From the first line to the last, copy the data exactly.
+---+
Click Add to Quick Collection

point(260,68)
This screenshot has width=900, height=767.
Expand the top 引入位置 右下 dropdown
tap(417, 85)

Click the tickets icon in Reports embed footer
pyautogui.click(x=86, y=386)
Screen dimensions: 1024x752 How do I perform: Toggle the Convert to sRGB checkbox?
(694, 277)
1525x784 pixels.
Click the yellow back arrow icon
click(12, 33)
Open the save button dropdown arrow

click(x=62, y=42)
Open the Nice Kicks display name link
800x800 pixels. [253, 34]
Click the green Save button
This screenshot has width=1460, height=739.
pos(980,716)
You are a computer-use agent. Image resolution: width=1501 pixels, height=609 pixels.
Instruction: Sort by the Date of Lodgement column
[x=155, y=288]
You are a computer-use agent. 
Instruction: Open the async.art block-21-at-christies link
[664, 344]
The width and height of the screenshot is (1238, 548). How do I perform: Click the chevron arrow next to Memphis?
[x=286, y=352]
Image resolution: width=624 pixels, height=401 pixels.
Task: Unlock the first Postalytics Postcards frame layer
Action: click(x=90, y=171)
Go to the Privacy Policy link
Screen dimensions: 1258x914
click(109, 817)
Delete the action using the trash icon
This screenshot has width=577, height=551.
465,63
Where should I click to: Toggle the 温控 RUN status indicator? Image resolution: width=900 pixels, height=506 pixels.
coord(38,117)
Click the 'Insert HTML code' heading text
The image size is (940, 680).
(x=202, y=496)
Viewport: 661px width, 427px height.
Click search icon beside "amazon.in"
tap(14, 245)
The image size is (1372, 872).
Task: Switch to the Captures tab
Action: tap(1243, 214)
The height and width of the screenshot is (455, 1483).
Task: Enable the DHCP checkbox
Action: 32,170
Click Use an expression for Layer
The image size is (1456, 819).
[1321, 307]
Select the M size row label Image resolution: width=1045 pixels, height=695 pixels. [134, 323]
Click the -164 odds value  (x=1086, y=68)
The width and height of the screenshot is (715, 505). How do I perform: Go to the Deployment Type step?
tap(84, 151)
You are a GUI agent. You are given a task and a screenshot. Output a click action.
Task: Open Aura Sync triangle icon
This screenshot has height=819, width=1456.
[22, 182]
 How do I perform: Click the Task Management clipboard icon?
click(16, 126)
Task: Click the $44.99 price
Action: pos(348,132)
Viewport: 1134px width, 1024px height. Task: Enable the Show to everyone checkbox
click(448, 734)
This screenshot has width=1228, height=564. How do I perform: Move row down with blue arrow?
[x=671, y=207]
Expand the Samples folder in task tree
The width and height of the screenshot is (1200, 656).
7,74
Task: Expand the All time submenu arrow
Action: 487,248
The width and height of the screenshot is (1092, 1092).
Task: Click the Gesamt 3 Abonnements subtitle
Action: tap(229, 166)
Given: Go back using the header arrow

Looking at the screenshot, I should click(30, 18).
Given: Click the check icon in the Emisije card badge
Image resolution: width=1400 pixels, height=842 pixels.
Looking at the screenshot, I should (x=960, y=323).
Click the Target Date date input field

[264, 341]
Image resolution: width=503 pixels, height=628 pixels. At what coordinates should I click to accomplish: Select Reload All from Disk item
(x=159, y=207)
+---+
■ SOLUTION FOR THIS PROBLEM ■
Click Add to Quick Collection

point(260,68)
This screenshot has width=900, height=767.
Expand the top 引入位置 右下 dropdown
tap(417, 85)

Click the tickets icon in Reports embed footer
pyautogui.click(x=86, y=386)
Screen dimensions: 1024x752 How do I perform: Toggle the Convert to sRGB checkbox?
(694, 277)
1525x784 pixels.
Click the yellow back arrow icon
click(12, 33)
Open the save button dropdown arrow

click(x=62, y=42)
Open the Nice Kicks display name link
800x800 pixels. [253, 34]
Click the green Save button
This screenshot has width=1460, height=739.
pos(980,716)
You are a computer-use agent. Image resolution: width=1501 pixels, height=609 pixels.
Instruction: Sort by the Date of Lodgement column
[x=155, y=288]
You are a computer-use agent. 
Instruction: Open the async.art block-21-at-christies link
[664, 344]
The width and height of the screenshot is (1238, 548). How do I perform: Click the chevron arrow next to Memphis?
[x=286, y=352]
Image resolution: width=624 pixels, height=401 pixels.
Task: Unlock the first Postalytics Postcards frame layer
Action: click(x=90, y=171)
Go to the Privacy Policy link
Screen dimensions: 1258x914
click(109, 817)
Delete the action using the trash icon
This screenshot has width=577, height=551.
465,63
Where should I click to: Toggle the 温控 RUN status indicator? Image resolution: width=900 pixels, height=506 pixels.
coord(38,117)
Click the 'Insert HTML code' heading text
The image size is (940, 680).
(x=202, y=496)
Viewport: 661px width, 427px height.
Click search icon beside "amazon.in"
tap(14, 245)
The image size is (1372, 872).
Task: Switch to the Captures tab
Action: tap(1243, 214)
The height and width of the screenshot is (455, 1483).
Task: Enable the DHCP checkbox
Action: 32,170
Click Use an expression for Layer
The image size is (1456, 819).
[1321, 307]
Select the M size row label Image resolution: width=1045 pixels, height=695 pixels. [134, 323]
Click the -164 odds value  (x=1086, y=68)
The width and height of the screenshot is (715, 505). How do I perform: Go to the Deployment Type step?
tap(84, 151)
You are a GUI agent. You are given a task and a screenshot. Output a click action.
Task: Open Aura Sync triangle icon
This screenshot has height=819, width=1456.
[22, 182]
 How do I perform: Click the Task Management clipboard icon?
click(16, 126)
Task: Click the $44.99 price
Action: pos(348,132)
Viewport: 1134px width, 1024px height. Task: Enable the Show to everyone checkbox
click(448, 734)
This screenshot has width=1228, height=564. How do I perform: Move row down with blue arrow?
[x=671, y=207]
Expand the Samples folder in task tree
The width and height of the screenshot is (1200, 656).
7,74
Task: Expand the All time submenu arrow
Action: 487,248
The width and height of the screenshot is (1092, 1092).
Task: Click the Gesamt 3 Abonnements subtitle
Action: tap(229, 166)
Given: Go back using the header arrow

Looking at the screenshot, I should click(30, 18).
Given: Click the check icon in the Emisije card badge
Image resolution: width=1400 pixels, height=842 pixels.
Looking at the screenshot, I should (x=960, y=323).
Click the Target Date date input field

[264, 341]
Image resolution: width=503 pixels, height=628 pixels. At what coordinates should I click to accomplish: Select Reload All from Disk item
(x=159, y=207)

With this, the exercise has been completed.